Within the same year of the act being passed, over $700 million was exchanged from buying and selling of stations. Locally-owned and African-American operated stations were almost eliminated. Many of them were bought out by the dozens and reprogrammed as “urban” stations by national conglomerates. The number of radio station owners dropped significantly from approximately 5100 owners to 3800 only five years after the law was signed.

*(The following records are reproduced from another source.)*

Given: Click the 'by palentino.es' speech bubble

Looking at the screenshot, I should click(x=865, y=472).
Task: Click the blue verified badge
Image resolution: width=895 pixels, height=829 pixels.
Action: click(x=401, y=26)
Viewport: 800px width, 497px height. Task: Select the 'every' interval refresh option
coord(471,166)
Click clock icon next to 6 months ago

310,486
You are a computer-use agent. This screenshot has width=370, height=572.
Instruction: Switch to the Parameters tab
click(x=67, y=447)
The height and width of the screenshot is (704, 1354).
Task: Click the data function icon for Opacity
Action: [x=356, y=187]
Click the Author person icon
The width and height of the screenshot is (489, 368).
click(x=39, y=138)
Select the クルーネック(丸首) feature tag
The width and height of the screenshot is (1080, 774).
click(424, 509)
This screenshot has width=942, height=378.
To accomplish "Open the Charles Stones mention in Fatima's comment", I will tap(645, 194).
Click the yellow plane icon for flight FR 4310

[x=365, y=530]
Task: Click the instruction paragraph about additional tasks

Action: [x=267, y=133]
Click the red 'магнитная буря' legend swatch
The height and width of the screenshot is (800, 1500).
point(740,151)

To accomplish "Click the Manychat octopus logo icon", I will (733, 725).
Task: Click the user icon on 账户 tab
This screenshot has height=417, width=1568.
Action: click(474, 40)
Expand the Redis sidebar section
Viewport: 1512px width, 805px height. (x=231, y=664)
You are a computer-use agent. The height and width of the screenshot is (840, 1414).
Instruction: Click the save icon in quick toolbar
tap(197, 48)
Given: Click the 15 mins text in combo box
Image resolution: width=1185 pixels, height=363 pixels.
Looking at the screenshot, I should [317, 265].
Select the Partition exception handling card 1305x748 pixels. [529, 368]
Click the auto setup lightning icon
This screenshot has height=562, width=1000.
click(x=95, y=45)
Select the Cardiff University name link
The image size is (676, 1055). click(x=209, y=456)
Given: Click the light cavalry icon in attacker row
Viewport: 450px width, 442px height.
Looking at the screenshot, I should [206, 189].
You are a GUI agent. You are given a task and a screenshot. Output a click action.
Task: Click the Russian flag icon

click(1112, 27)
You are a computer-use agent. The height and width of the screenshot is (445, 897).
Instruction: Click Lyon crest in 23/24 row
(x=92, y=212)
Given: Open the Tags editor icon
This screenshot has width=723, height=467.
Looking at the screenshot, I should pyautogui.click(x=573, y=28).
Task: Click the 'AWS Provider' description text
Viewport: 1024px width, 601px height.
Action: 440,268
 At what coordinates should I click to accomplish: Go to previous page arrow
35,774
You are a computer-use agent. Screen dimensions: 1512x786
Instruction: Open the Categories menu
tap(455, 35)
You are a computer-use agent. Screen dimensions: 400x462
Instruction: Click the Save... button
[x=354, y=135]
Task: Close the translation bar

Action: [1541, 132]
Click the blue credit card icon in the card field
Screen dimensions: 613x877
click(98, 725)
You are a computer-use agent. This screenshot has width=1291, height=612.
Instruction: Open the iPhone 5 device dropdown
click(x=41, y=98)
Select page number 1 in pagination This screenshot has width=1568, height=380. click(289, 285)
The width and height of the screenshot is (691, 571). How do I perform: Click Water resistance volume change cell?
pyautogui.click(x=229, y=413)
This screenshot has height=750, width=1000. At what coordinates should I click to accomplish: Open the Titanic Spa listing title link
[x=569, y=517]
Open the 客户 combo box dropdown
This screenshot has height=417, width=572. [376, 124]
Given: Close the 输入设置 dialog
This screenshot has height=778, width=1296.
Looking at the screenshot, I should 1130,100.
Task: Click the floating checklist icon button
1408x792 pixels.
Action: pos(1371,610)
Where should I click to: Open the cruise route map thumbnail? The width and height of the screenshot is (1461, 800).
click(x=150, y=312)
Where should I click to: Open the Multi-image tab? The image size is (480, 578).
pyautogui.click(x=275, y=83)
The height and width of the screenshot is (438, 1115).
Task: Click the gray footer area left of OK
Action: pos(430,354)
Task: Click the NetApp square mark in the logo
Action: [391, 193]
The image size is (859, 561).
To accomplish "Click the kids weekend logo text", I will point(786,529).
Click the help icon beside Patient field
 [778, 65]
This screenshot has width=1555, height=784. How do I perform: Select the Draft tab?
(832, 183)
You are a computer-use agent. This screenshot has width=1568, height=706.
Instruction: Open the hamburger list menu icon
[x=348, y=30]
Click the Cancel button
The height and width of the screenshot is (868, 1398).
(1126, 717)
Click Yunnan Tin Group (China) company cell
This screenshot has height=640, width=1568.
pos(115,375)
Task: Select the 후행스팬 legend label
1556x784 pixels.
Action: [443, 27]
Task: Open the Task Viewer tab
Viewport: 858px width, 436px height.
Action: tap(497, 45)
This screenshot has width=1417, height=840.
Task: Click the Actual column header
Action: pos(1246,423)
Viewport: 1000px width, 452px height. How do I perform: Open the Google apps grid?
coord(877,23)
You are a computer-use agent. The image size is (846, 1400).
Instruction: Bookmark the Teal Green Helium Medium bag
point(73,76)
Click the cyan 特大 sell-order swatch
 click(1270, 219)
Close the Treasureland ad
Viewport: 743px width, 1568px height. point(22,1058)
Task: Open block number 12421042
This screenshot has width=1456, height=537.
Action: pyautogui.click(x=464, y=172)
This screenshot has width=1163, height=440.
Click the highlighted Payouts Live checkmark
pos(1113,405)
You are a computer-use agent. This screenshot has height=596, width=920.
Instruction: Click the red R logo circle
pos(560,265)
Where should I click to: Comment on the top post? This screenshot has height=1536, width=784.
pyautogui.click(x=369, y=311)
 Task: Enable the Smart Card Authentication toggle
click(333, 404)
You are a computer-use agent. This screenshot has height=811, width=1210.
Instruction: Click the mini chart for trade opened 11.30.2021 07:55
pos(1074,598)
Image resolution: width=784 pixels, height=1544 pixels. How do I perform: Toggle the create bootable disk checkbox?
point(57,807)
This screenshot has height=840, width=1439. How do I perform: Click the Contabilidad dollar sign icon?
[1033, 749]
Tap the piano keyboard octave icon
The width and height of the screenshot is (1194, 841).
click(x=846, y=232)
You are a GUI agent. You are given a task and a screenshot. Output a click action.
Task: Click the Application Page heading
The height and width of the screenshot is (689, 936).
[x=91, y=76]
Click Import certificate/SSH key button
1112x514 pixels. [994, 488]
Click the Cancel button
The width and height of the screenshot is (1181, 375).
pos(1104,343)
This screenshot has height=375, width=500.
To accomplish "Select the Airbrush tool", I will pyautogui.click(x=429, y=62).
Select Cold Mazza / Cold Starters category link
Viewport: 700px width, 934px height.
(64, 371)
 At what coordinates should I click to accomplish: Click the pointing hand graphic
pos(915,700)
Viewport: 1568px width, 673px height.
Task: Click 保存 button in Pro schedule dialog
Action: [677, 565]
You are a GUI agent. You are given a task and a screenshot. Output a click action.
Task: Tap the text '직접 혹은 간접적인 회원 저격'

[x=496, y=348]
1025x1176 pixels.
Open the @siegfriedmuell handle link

By this time hip-hop was too big of a genre to completely ignore, but they did limit the type of Hip-Hop songs and artists that were played. If you ever wondered why radio stations played the same songs all day, every day, the Telecom Act of 1996 is the root of the problem. When smaller stations became part of a corporate machine, the DJs, program directors and music directors no longer had curative control. Market researchers and consultants have determined what songs to play, eliminating the chance for new independent and local talent to be heard on the radio.

With the mergers of smaller radio stations into bigger companies, the music being played became more commercialized for radio, which caused Hip-Hop artist to make music for the radio and not for the listeners, which turned a lot of Hip-Hop heads away from listening to the radio. The music has become extremely formulaic. Rappers now feel that they have to sound a certain way and have certain artists featured to get radio spins. This creates a lot of artists who sound like each other.       

Radio is still a used and needed medium, but without the Telecom Act of 1996, the radio market may be a better place than it is today. There would be more community driven stations that would provide worthy rappers a place to be heard. Clear Channel (now iHeartMedia Inc.) and Viacom claimed 42 percent of the commercial radio listening audience by 2001. That number has surely swelled by now and to think, those are only two companies. iHeartMedia Inc, itself has 850 radio stations under its control. It also owns about 100 performance and amphitheaters, as well as clubs. With power like that, they can control a vast majority of the Hip-Hop that we hear and the only reason they have that power is because of the Telecom Act of 1996.